**THE TASK:** Copy exactly the lines starting at the one that contains "Viewport: 844px width, 800px height." and running through the end of the material below. Exclude any pictures.

[[ STUDY MATERIAL open ]]

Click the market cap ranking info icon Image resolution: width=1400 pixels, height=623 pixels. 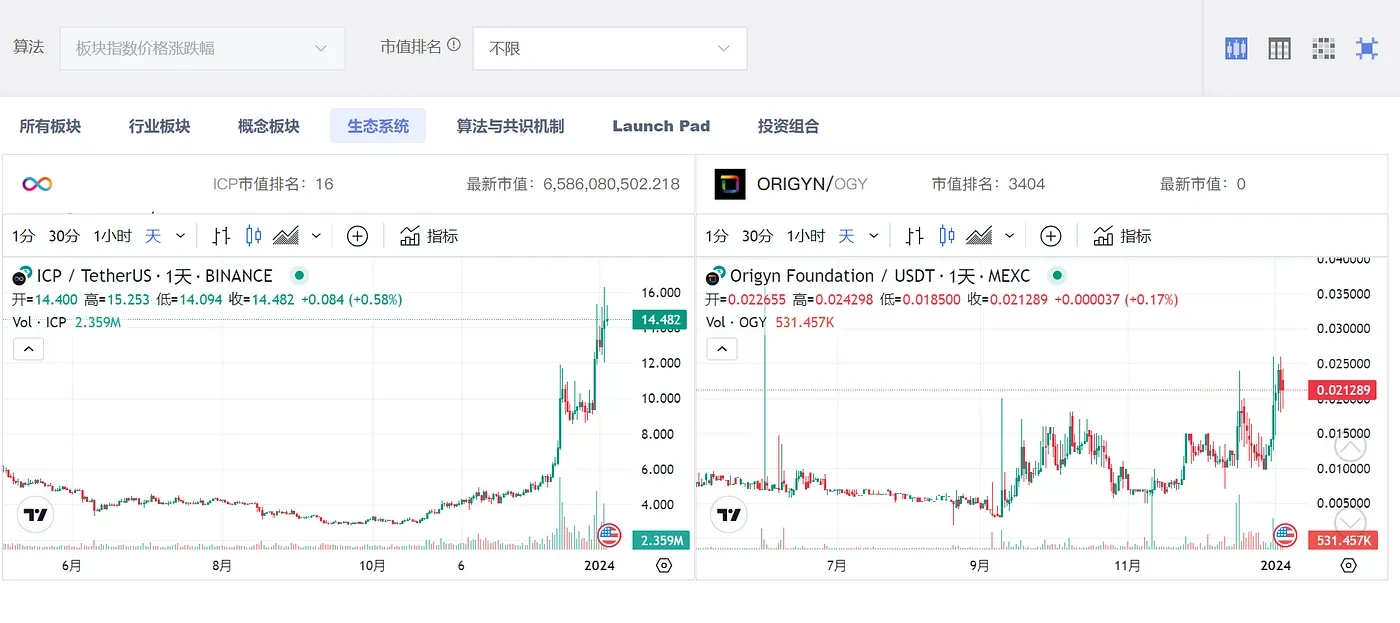click(x=454, y=44)
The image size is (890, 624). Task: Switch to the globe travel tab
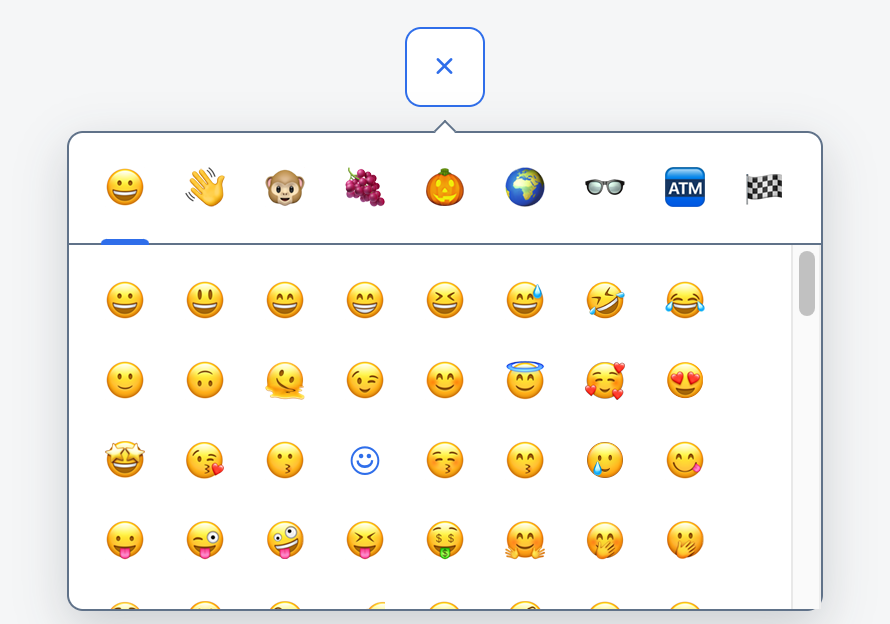[525, 187]
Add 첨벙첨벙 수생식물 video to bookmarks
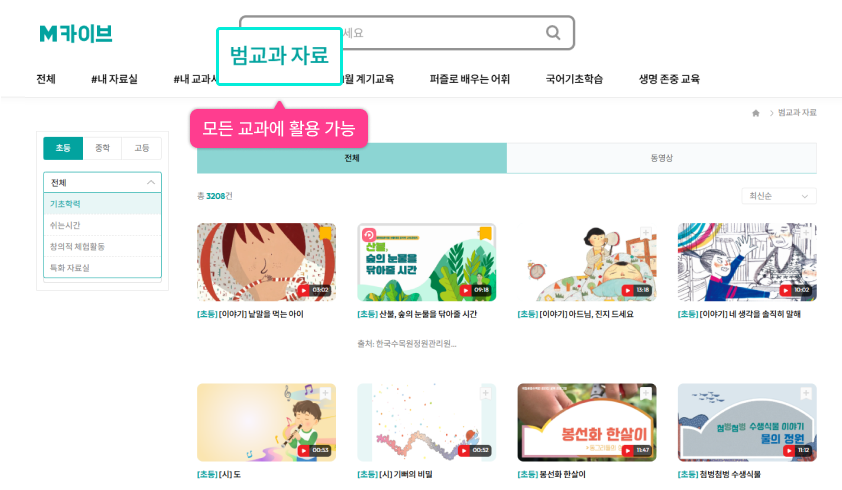Image resolution: width=842 pixels, height=490 pixels. click(x=806, y=393)
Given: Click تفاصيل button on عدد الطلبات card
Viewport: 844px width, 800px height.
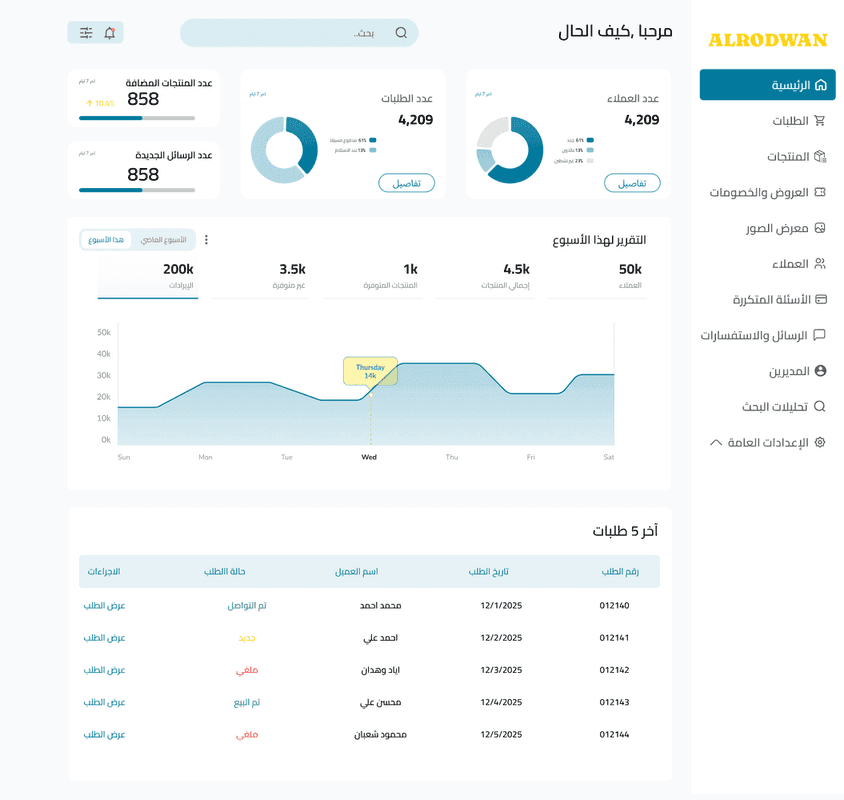Looking at the screenshot, I should (x=407, y=183).
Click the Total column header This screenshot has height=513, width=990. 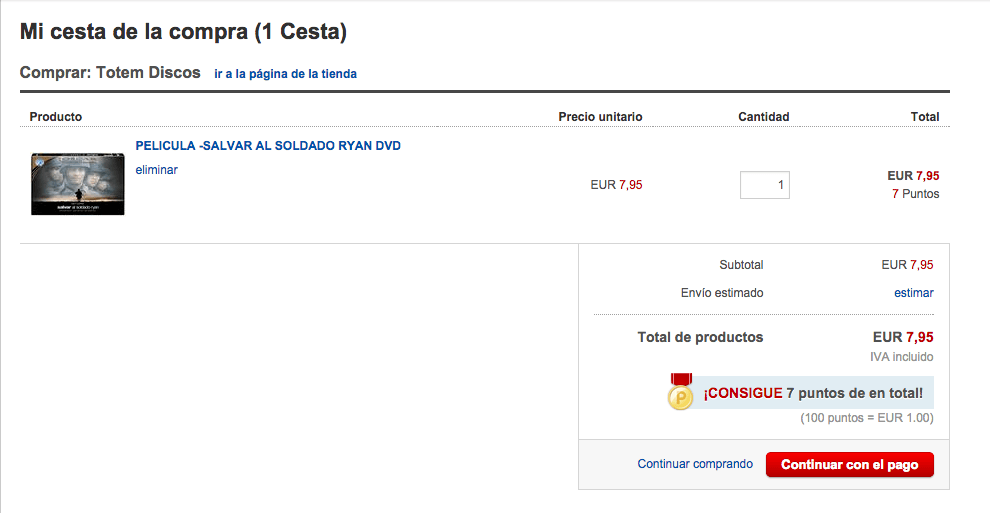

[[ STUDY MATERIAL closed ]]

**COMPLETED EXERCISE:**
Viewport: 844px width, 800px height.
Looking at the screenshot, I should (x=407, y=183).
Click the Total column header This screenshot has height=513, width=990. 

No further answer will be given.